Trying to optimize a letter counter to match C. I've fought it to a 2x deficit.
letterCount :: B.ByteString -> V.Vector Int
letterCount bs =
V.accumulate
(\a _ -> a + 1)
(V.replicate 256 0)
letters1
where
len = B.length bs
letters1 = V.generate len (\i -> (fromIntegral $! B.index bs i, ()))
Some notes:
- It was really slow until I changed
Data.Vector
toData.Vector.Unboxed
. Why is that? - I thought most of the time would be spent in
accumulate
. I was wrong. - 70% of the time is spent in
generate
. - Haskell code suffers from having to pointlessly convert Word8 to Int; Also, a useless army of
()
may or may not actually be created.
Full listing:
import qualified Data.ByteString as B
import qualified Data.Vector.Unboxed as V
import System.Environment
import Text.Printf
letterCount :: B.ByteString -> V.Vector Int
letterCount bs =
V.accumulate
(\a _ -> a + 1)
(V.replicate 256 0)
letters1
where
len = B.length bs
letters1 = V.generate len (\i -> (fromIntegral $! B.index bs i, ()))

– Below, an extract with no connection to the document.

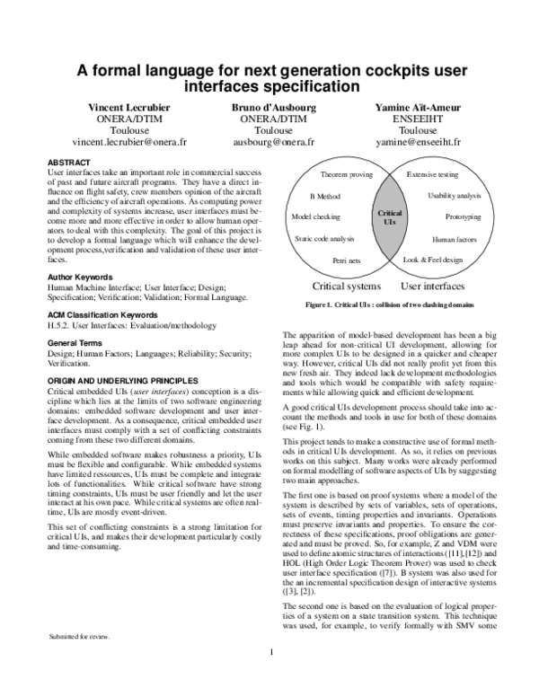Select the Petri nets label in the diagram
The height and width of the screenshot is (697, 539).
click(346, 260)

printCounts :: V.Vector Int -> IO ()
printCounts cs =
mapM_
(uncurry $ printf "%c: %d\n")
(zip (map toEnum [0..255] :: String) (V.toList cs))
main :: IO ()
main = do
filename <- fmap head getArgs
f <- B.readFile filename
let counts = letterCount f
printCounts counts
Competing C code:
#include <assert.h>
#include <stdio.h>
#include <string.h>
#include <sys/stat.h>
#include <stdlib.h>
int letcnt [256];
int* letter_count(unsigned char *s, unsigned int len)
{
int i;
memset(letcnt, 0, 256 * sizeof(int));
for(i = 0; i < len; i++){
letcnt[*(s + i)]++;
}
return (letcnt);
}
void print_counts() {
int i;
for(i = 0; i < 256; i++) {
printf("'%c': %d\n", (unsigned char) i, letcnt[i]);
}
}
// st_size
int main(int argc, char **argv)
{
assert(argc == 2);
FILE* f = fopen(argv[1], "r");
struct stat st;
stat(argv[1], &st);
off_t len = st.st_size;
unsigned char* contents = calloc(len, 1);
fread(contents, len, 1, f);
fclose(f);
letter_count(contents, len);
print_counts();
return 0;
}
Timings;
$ time ./a.out /usr/share/dict/words > /dev/null
real 0m0.012s
user 0m0.005s
sys 0m0.005s
$ time ./lettercount /usr/share/dict/words > /dev/null
real 0m0.017s
user 0m0.009s
sys 0m0.007s
Update
I think the performance ceiling is down to this bug: runST isn't free. Not that I believe it's impossible to optimize further but unlikely to approach C so long as runST imposes some overhead.
Also, fixed C-code based on @Zeta's comment.